Bacillus anthracis. Anthrax is caused by a sporulating gram-positive bacillus that is distributed worldwide. Naturally occurring inhalational anthrax is rare; however, anthrax has been used as an agent of bioterrorism in the United States. The primary radiographic manifestations of inhalational anthrax are related to the underlying pathology of hemorrhagic lymphadenitis and mediastinitis accompanied by hemorrhagic pleural effusions. Conventional radiographs demonstrate mediastinal widening, hilar enlargement, and often pleural effusion. Frank areas of consolidation are not usually present but peribronchial opacities may be seen. CT scans of recent bioterrorism victims, performed in 2001 without intravenous contrast, demonstrated high-attenuation lymphadenopathy and pleural effusions secondary to hemorrhage. CT scans may show extensive adenopathy in the setting of normal radiographs and should be obtained if the suspicion of anthrax is high (2).

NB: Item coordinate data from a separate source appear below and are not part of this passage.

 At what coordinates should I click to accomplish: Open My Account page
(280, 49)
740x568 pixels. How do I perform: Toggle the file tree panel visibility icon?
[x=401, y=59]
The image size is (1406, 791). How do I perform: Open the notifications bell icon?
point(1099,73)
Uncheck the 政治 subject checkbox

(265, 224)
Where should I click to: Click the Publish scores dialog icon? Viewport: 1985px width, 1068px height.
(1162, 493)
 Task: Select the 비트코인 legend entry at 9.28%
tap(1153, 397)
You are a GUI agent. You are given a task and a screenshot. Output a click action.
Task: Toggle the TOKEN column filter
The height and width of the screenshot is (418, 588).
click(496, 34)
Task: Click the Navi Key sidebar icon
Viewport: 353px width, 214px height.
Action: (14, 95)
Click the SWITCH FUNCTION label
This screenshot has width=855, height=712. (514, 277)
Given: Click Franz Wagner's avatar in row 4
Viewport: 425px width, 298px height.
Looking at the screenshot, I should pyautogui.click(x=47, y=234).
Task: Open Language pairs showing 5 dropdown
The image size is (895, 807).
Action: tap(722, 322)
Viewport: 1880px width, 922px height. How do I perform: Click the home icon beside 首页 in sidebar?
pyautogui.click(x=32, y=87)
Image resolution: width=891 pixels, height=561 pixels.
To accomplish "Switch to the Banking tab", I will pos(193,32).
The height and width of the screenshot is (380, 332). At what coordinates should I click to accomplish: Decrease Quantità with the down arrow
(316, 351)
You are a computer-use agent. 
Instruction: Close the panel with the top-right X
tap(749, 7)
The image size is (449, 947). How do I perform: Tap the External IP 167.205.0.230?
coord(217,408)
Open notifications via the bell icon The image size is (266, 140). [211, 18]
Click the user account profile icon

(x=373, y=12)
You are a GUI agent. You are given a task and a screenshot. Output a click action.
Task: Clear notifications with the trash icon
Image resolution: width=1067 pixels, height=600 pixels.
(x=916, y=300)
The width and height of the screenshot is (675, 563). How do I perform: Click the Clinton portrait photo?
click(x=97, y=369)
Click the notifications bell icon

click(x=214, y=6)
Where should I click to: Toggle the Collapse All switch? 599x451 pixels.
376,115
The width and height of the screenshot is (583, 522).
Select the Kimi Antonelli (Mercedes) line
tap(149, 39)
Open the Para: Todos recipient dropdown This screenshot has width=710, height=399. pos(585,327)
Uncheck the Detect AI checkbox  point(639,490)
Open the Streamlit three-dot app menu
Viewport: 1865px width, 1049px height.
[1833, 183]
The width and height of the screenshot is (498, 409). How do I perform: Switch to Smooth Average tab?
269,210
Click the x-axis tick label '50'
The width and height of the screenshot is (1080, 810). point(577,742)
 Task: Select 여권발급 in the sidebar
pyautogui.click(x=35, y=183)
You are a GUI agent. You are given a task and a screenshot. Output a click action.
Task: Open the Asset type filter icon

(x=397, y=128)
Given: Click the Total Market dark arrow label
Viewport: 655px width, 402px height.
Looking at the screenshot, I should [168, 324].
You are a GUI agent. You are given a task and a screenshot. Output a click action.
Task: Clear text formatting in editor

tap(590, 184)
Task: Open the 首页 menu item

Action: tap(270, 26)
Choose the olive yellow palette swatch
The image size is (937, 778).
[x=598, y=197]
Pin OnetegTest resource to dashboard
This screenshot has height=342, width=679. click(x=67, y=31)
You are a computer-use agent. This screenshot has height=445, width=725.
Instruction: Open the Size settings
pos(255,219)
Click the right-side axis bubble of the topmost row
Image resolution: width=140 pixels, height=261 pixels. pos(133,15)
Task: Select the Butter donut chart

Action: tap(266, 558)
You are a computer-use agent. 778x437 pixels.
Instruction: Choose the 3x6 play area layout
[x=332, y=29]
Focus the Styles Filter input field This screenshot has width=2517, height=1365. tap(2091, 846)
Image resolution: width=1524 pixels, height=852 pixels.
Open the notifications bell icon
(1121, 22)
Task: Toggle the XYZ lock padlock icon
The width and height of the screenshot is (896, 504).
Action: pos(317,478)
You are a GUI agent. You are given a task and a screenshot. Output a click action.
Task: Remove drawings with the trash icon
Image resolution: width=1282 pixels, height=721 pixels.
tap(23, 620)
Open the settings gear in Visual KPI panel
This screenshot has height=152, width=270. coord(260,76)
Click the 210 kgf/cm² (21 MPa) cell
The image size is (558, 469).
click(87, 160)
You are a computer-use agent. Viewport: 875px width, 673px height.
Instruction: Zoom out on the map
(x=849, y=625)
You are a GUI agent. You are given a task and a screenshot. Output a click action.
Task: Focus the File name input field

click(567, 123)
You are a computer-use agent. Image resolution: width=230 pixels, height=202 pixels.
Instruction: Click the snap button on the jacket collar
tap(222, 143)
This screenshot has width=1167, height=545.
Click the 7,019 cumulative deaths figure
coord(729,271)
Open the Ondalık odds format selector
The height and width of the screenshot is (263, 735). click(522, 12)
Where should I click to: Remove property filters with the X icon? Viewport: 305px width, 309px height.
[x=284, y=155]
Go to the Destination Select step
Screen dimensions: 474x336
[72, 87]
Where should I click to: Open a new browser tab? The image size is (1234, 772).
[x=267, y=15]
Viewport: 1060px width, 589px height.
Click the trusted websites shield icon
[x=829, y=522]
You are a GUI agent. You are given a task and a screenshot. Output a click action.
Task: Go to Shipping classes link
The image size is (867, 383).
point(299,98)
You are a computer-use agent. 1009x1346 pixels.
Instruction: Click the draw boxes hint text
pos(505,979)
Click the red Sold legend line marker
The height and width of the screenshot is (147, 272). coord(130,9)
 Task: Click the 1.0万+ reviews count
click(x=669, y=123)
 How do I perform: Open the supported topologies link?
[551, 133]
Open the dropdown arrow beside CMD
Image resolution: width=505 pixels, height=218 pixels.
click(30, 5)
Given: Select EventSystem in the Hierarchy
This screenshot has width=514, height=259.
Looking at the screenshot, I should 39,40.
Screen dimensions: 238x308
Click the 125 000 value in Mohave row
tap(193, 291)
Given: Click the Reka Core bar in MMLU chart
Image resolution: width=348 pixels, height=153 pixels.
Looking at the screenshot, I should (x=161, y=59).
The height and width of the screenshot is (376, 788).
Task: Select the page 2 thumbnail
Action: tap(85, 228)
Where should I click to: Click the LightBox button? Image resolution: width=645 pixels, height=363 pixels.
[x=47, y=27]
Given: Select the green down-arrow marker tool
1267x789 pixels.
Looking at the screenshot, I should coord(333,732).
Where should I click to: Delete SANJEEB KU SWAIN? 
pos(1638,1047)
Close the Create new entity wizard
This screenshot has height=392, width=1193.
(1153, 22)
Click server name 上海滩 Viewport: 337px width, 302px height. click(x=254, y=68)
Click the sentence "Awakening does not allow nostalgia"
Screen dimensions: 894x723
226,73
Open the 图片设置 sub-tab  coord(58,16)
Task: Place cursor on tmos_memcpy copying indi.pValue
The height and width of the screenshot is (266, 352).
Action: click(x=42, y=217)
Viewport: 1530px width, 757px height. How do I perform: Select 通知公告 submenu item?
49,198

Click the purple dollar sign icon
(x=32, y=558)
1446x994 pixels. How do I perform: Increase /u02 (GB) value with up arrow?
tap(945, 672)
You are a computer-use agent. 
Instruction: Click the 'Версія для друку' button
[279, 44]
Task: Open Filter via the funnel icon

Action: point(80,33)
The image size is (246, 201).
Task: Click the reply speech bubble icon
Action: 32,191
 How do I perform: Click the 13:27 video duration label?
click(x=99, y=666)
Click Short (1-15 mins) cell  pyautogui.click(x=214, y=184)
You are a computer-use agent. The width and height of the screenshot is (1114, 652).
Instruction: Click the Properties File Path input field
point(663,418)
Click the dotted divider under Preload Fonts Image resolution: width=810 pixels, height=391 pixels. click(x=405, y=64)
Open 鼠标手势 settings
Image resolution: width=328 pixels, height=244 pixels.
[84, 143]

Figure 16.3. Staphylococcus aureus Pneumonia. CT scans at the top of the aortic arch (A) and central pulmonary arteries (B) show a combination of abscess and cavity formation (arrowheads) and lobular consolidation (arrows). Sputum cultures showed S aureus pneumonia.



Gram-Negative Bacteria

Gram-negative bacteria are increasingly important causes of pneumonia in hospitalized patients, accounting for more than 50% of nosocomial pulmonary infections. While gram-negative organisms may be isolated from only a small percentage of healthy individuals, the isolation rate in hospitalized and severely ill patients ranges from 40% to 75%. The organisms most often responsible for pneumonia include members of the Enterobacteriaceae family (Klebsiella, Escherichia coli, and Proteus), Pseudomonas aeruginosa, Haemophilus influenzae, and L pneumophila (3).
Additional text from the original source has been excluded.